▶ [GIVEN EXERCISE] Extract each line of the following records and reproduce it verbatim, without any alteration.
+++ INFORMATION GIVEN
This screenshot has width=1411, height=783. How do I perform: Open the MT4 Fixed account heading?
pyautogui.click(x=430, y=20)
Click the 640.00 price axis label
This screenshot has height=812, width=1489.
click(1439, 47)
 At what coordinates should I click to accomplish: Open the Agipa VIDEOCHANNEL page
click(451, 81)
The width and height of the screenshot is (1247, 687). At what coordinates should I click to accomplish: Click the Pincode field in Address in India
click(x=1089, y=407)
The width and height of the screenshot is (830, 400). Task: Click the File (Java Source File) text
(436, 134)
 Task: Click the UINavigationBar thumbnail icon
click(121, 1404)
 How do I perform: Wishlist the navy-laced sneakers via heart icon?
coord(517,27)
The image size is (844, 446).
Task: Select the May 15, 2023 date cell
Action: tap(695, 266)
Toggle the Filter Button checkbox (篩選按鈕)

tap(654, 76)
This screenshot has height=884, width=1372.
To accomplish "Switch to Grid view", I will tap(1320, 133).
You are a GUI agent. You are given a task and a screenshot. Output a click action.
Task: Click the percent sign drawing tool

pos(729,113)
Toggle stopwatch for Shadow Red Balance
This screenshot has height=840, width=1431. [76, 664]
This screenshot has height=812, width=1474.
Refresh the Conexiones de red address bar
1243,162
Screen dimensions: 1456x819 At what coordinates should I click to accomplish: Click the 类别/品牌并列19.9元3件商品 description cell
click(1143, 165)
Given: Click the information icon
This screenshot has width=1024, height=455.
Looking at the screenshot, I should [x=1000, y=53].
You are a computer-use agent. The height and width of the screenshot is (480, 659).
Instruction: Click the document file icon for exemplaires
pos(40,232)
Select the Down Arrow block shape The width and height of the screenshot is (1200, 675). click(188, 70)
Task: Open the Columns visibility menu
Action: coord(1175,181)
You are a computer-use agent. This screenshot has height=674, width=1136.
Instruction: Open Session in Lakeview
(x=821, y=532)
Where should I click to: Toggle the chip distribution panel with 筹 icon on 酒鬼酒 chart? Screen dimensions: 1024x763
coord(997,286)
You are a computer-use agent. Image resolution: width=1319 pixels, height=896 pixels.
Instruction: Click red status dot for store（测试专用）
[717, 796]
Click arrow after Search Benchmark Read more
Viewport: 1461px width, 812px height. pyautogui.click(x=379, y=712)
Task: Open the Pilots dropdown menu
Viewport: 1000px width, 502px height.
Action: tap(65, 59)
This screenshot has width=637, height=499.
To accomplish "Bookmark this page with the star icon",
++++++
▶ [RESPONSE FOR THIS EXERCISE]
This screenshot has width=1411, height=783. How do I perform: Open the MT4 Fixed account heading?
pyautogui.click(x=430, y=20)
Click the 640.00 price axis label
This screenshot has height=812, width=1489.
click(1439, 47)
 At what coordinates should I click to accomplish: Open the Agipa VIDEOCHANNEL page
click(451, 81)
The width and height of the screenshot is (1247, 687). At what coordinates should I click to accomplish: Click the Pincode field in Address in India
click(x=1089, y=407)
The width and height of the screenshot is (830, 400). Task: Click the File (Java Source File) text
(436, 134)
 Task: Click the UINavigationBar thumbnail icon
click(121, 1404)
 How do I perform: Wishlist the navy-laced sneakers via heart icon?
coord(517,27)
The image size is (844, 446).
Task: Select the May 15, 2023 date cell
Action: tap(695, 266)
Toggle the Filter Button checkbox (篩選按鈕)

tap(654, 76)
This screenshot has height=884, width=1372.
To accomplish "Switch to Grid view", I will tap(1320, 133).
You are a GUI agent. You are given a task and a screenshot. Output a click action.
Task: Click the percent sign drawing tool

pos(729,113)
Toggle stopwatch for Shadow Red Balance
This screenshot has height=840, width=1431. [76, 664]
This screenshot has height=812, width=1474.
Refresh the Conexiones de red address bar
1243,162
Screen dimensions: 1456x819 At what coordinates should I click to accomplish: Click the 类别/品牌并列19.9元3件商品 description cell
click(1143, 165)
Given: Click the information icon
This screenshot has width=1024, height=455.
Looking at the screenshot, I should [x=1000, y=53].
You are a computer-use agent. The height and width of the screenshot is (480, 659).
Instruction: Click the document file icon for exemplaires
pos(40,232)
Select the Down Arrow block shape The width and height of the screenshot is (1200, 675). click(188, 70)
Task: Open the Columns visibility menu
Action: coord(1175,181)
You are a computer-use agent. This screenshot has height=674, width=1136.
Instruction: Open Session in Lakeview
(x=821, y=532)
Where should I click to: Toggle the chip distribution panel with 筹 icon on 酒鬼酒 chart? Screen dimensions: 1024x763
coord(997,286)
You are a computer-use agent. Image resolution: width=1319 pixels, height=896 pixels.
Instruction: Click red status dot for store（测试专用）
[717, 796]
Click arrow after Search Benchmark Read more
Viewport: 1461px width, 812px height. pyautogui.click(x=379, y=712)
Task: Open the Pilots dropdown menu
Viewport: 1000px width, 502px height.
Action: tap(65, 59)
This screenshot has width=637, height=499.
To accomplish "Bookmark this page with the star icon",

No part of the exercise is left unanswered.